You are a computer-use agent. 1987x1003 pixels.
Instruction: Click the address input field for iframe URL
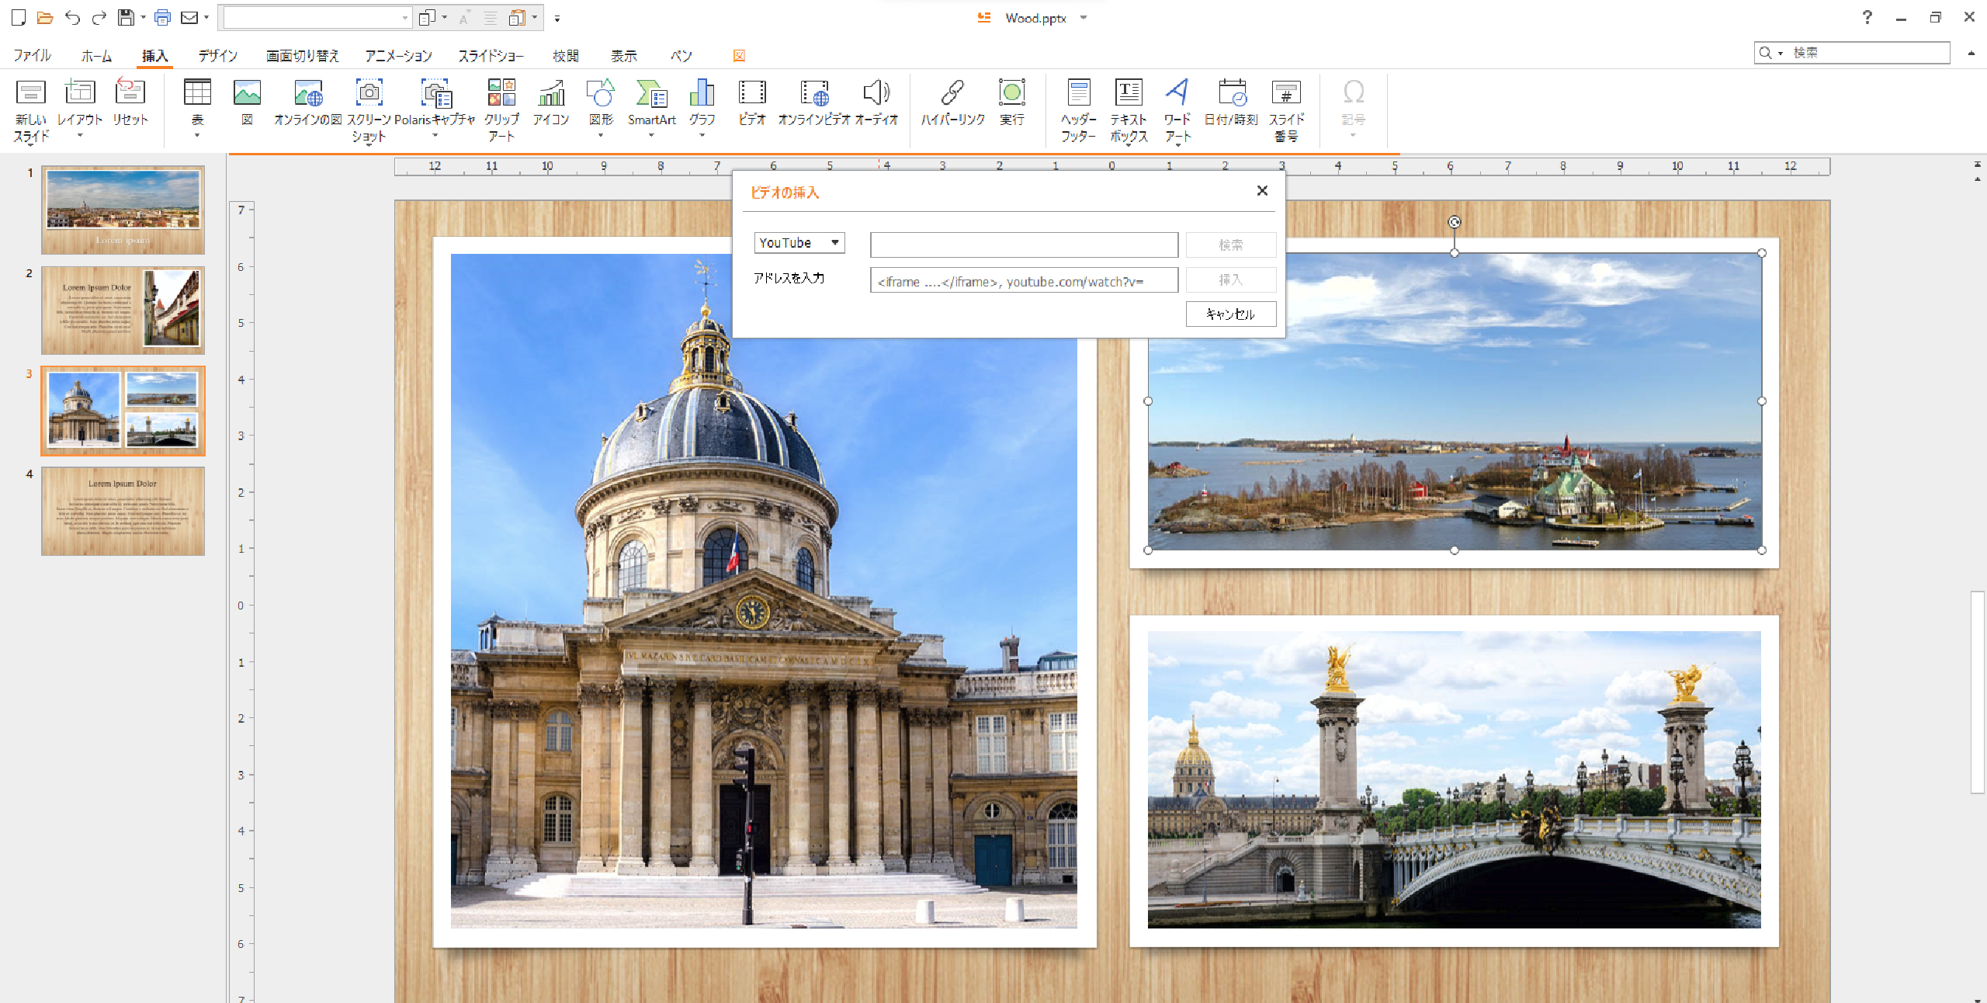click(1024, 281)
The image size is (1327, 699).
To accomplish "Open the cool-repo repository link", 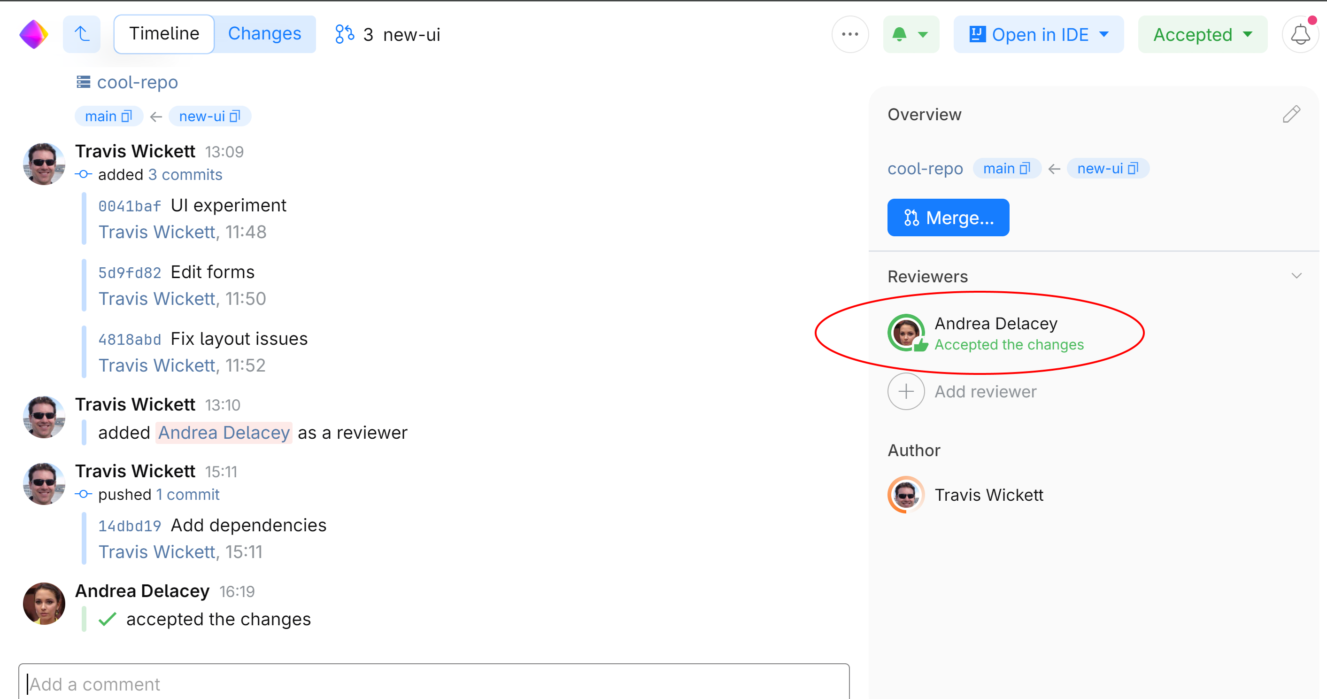I will coord(137,82).
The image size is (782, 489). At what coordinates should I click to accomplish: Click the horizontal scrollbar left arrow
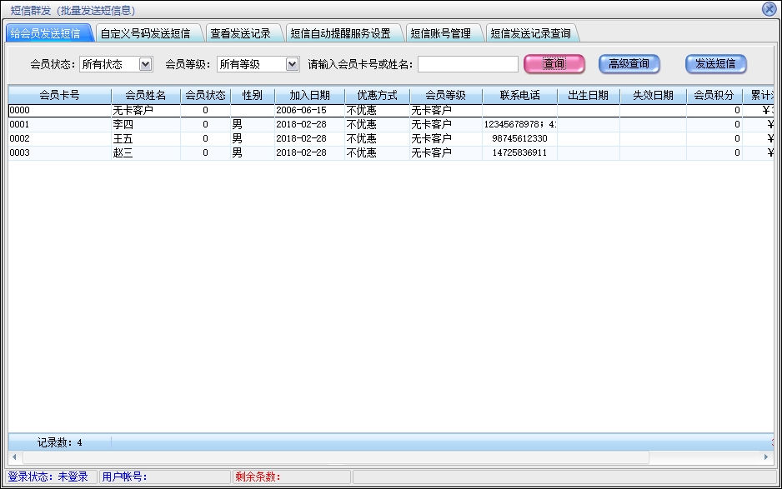14,457
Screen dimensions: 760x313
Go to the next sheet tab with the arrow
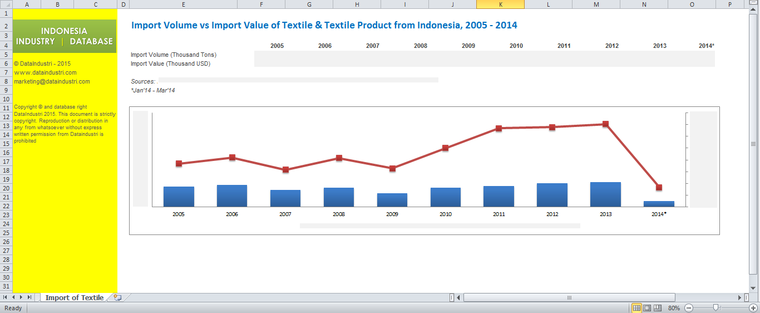(21, 298)

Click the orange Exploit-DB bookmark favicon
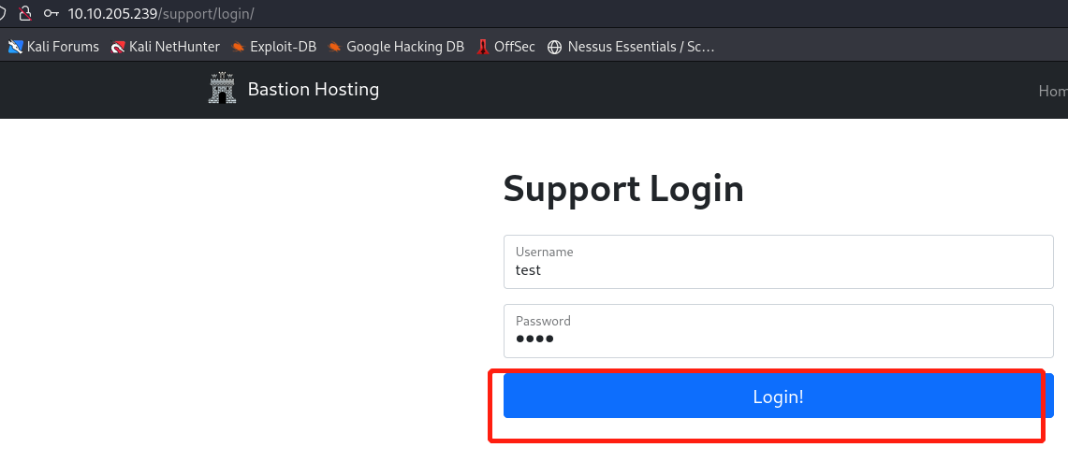[239, 47]
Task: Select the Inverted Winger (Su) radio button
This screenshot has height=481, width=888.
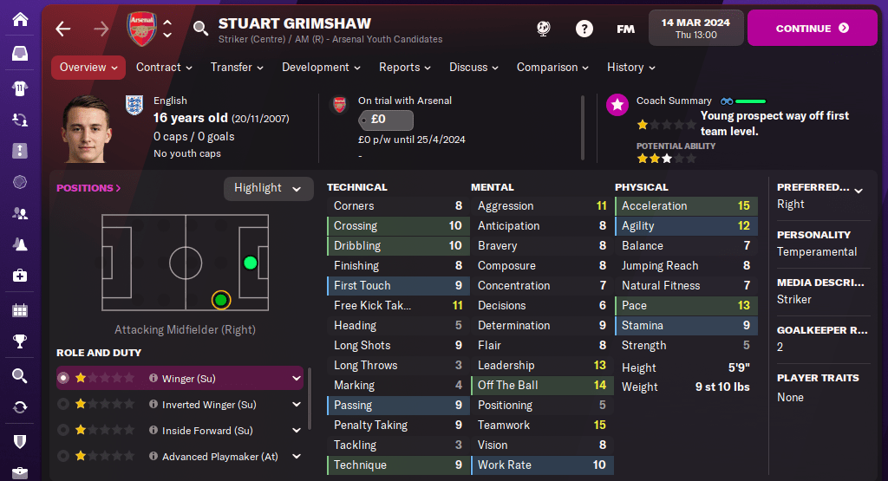Action: tap(63, 404)
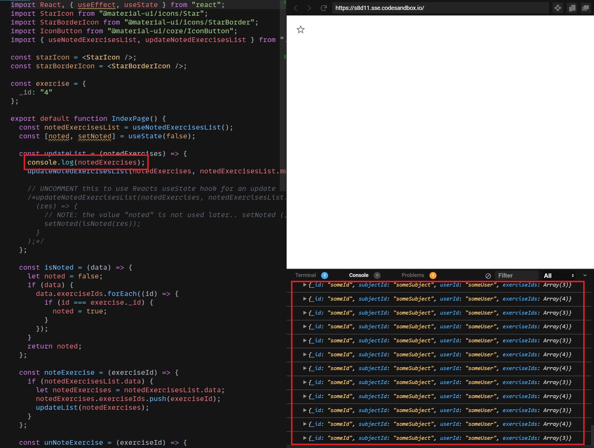Viewport: 594px width, 448px height.
Task: Collapse the console panel with the right chevron
Action: (585, 275)
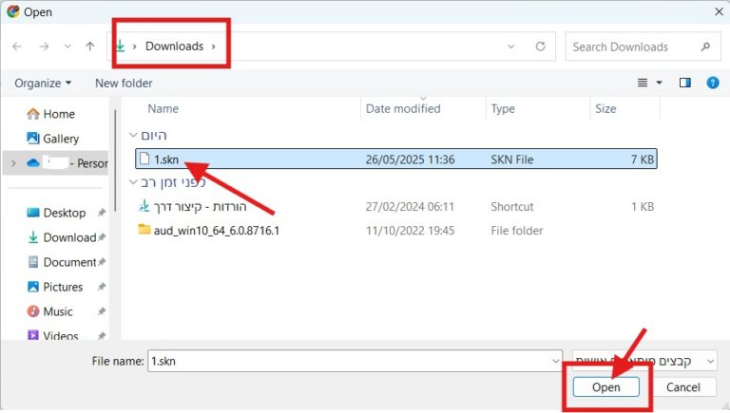Expand the File name combo box dropdown
Screen dimensions: 730x413
point(556,361)
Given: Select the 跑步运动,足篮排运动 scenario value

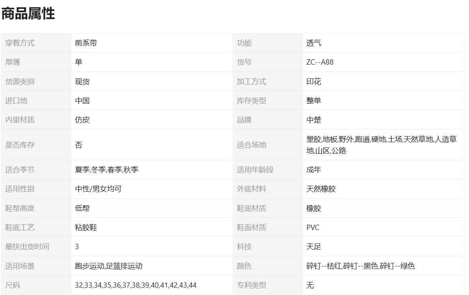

━━━━

• **Goal**: Repeat the records word for word, from the line containing "Click the orange Exploit-DB bookmark favicon" through the end of the records, leaving out the pictures.

• **Final answer**:
Click the orange Exploit-DB bookmark favicon
[239, 47]
Task: Select the Inverted Winger (Su) radio button
This screenshot has height=481, width=888.
Action: tap(63, 404)
Viewport: 594px width, 448px height.
Task: Collapse the console panel with the right chevron
Action: (585, 275)
Expand the File name combo box dropdown
Screen dimensions: 730x413
point(556,361)
Given: Select the 跑步运动,足篮排运动 scenario value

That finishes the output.